GROWN UPS - Light and Family-Friendly
GROWN UPS (comedy)
Cast: Adam Sandler, Kevin James, Chris Rock, Rob Schneider, David Spade, Salma Hayek, Maria Bello and Maya Rudolph
Director: Dennis Dugan
Writers: Adam Sandler and Fred Wolf
Time: 102 mins
Rating: * * * (out of 4)
PREAMBLE: I must confess that I had not thought much of Grown Ups, judging from its trailer I saw in the US. I mean, what hopes could I have for an Adam Sandler flick that reunites his Saturday Night Live buddies of the early Nineties at a lake resort for a 4th of July holiday? It barely has a storyline, much less a plot - and it reminded me of the disappointing vacation film Couples Retreat (2009).
This is why I was pleasantly surprised when I got about 10 minutes into Grown Ups and found it funny enough to be entertaining instead of just tolerable.
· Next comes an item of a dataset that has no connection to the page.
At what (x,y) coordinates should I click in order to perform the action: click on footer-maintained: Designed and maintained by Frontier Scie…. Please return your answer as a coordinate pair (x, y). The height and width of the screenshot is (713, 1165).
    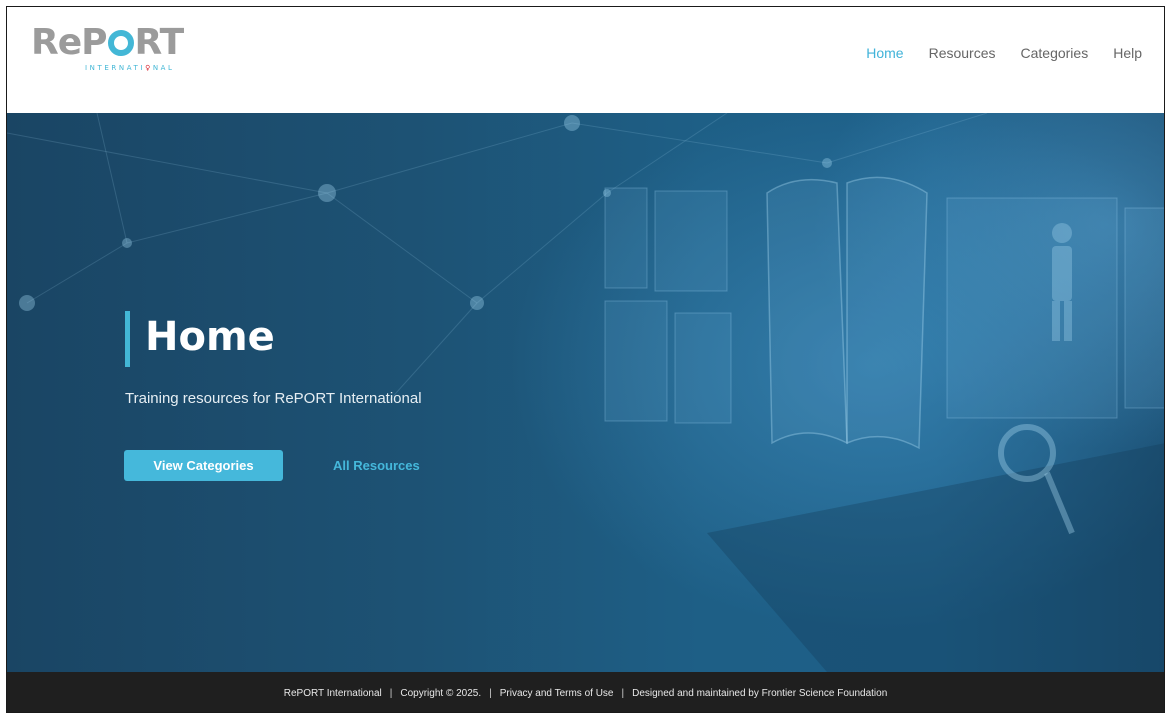
    Looking at the image, I should click on (760, 693).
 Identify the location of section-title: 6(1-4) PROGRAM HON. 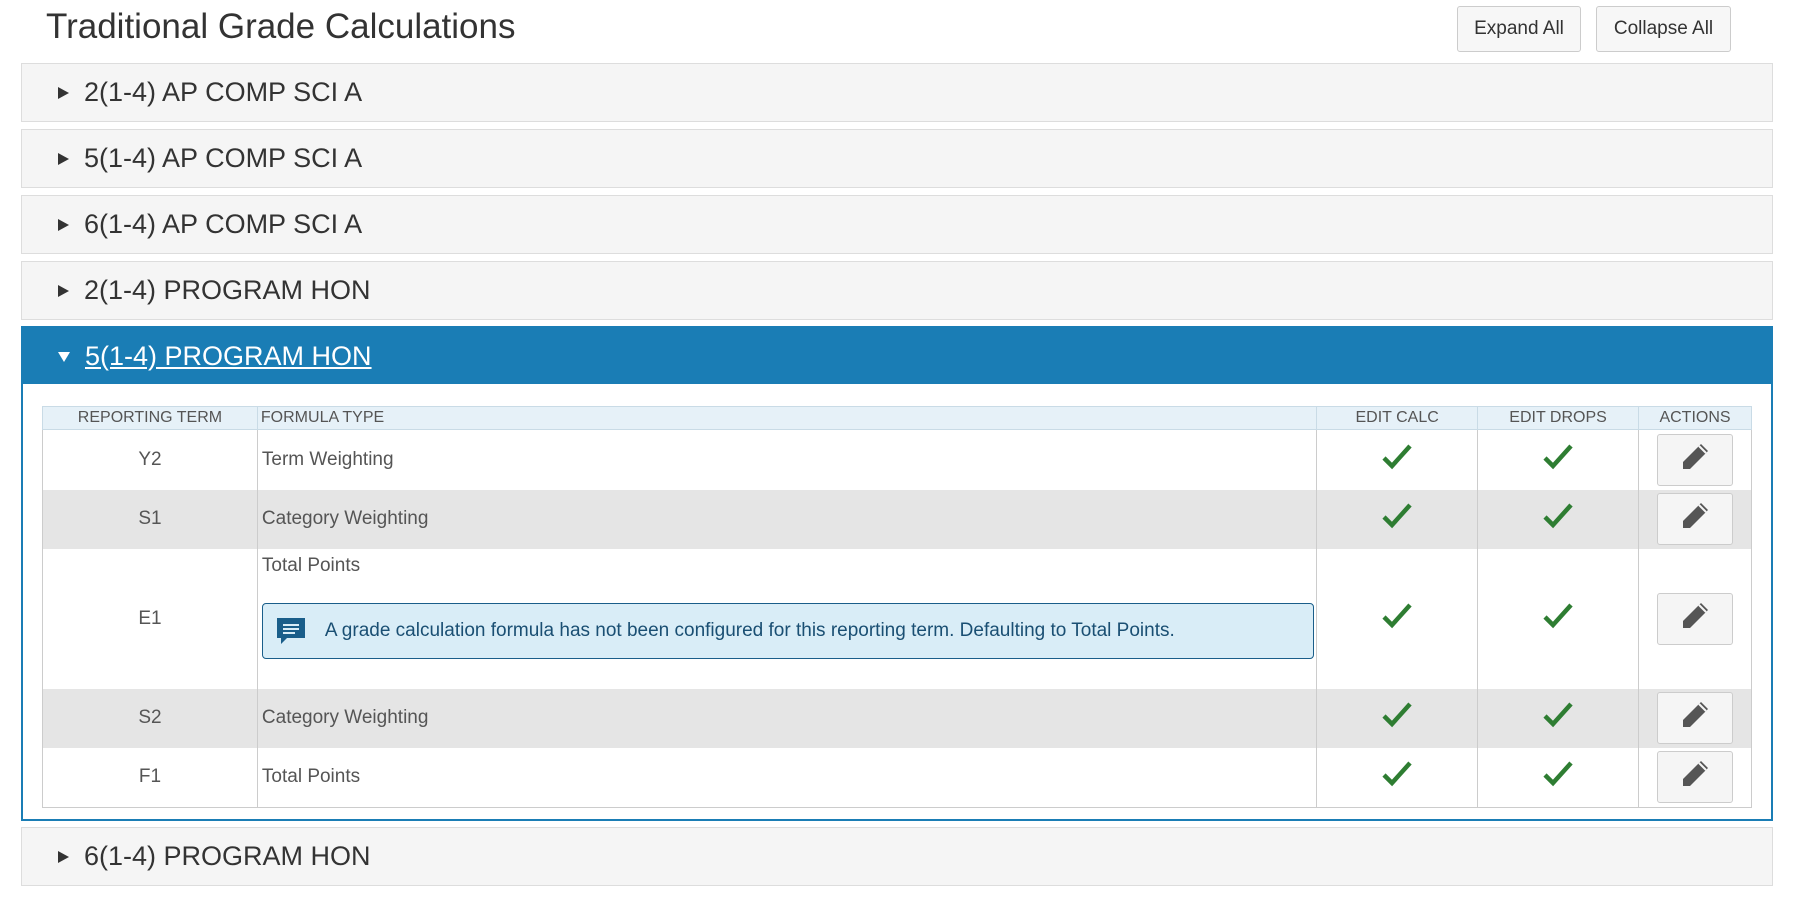
(228, 856).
Indeed, it is one of the BETTER Sandler films I have seen in a long while...
WHAT'S IT ABOUT? Five members of a junior high basketball team, Lenny (Adam Sandler), Eric (Kevin James), Kurt (Chris Rock), Marcus (David Spade), and Rob (Rob Schneider) gather at a posh lakeside resort for the funeral of their former coach. The coach is special to the five pals because he had led the then 12-year-olds to the only victory of their sporting lives.
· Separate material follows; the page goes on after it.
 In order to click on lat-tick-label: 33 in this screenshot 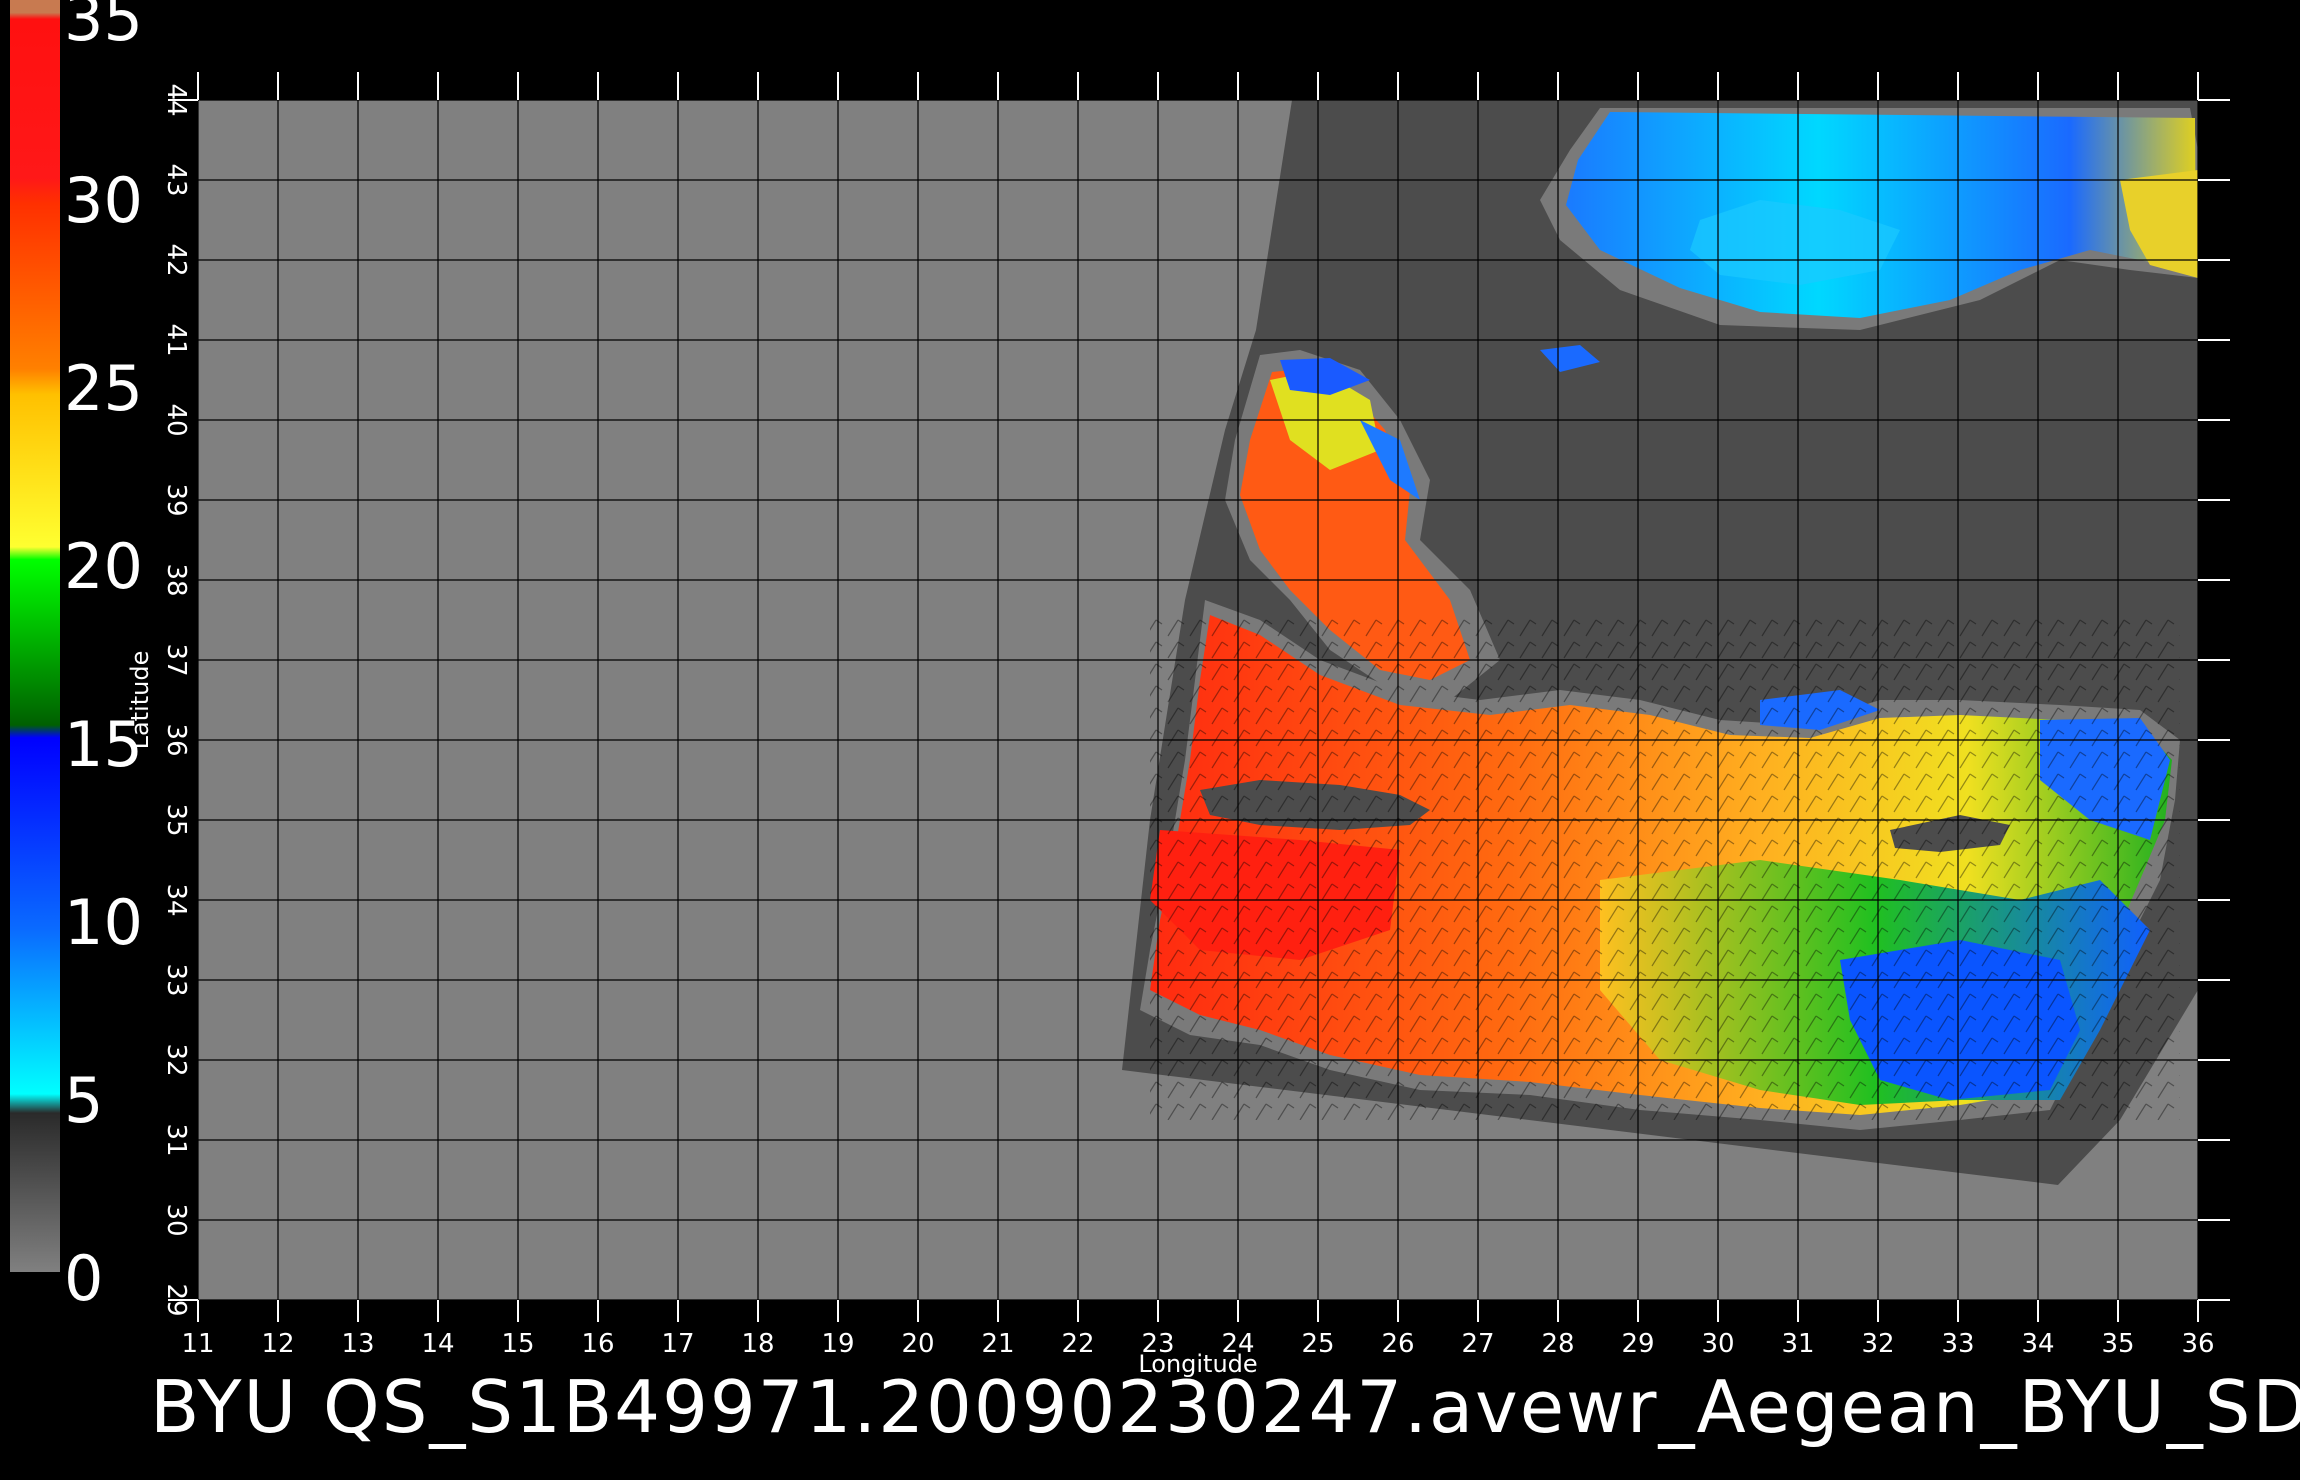, I will do `click(176, 980)`.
Now, 30 years later, Lenny is a hotshot Hollywood agent married to fashion designer Roxanne (Salma Hayek, right) and have three spoilt brats; Eric is married to Sally (Maria Bello) who is still breastfeeding their four-year-old son; Kurt is a house-husband under the control of his wife Deanne (Maya Rudolph) and mother-in-law; Rob is 'happily' married to Gloria (Joyce Van Patten) a Sixties-era hippie old enough to be his mother; and Marcus is still single because he doesn't seem to have grown up!
HITS & MISSES: Unlike his previous films, where Sandler aims way below the belt to get the laughs, he is more matured (or grown-up) and less subversive here. Most of the laughs are pursued at the expense of the five friends, especially Schneider's Rob who has three eye-catching teenage daughters. Oh yes, Steve Buscemi also shows up for a bit of 'punishment', Sandler-style, of course. The much-touted backside-baring scene of David Spade has been snipped.
Other jibes are at how kids of today are addicted to the TV and Playstations; at how a bunch of 40-somethings try to relive the old days by doing stuff they did when they were 12; etc. Director Dennis Dugan, a longtime Sandler co-conspirator, seems content to let the comedians do their schtick and as a result, we get lots of friendly banter that endear us to the five pals. With the comedic duties spread among them, each is allowed to shine, even for 'try-too-hard-to-be-funny' Schneider.
The movie opens with a basketball game - and it predictably ends with one too.
THE LOWDOWN: Grown Ups is mainly for men who like their beer and comedy light.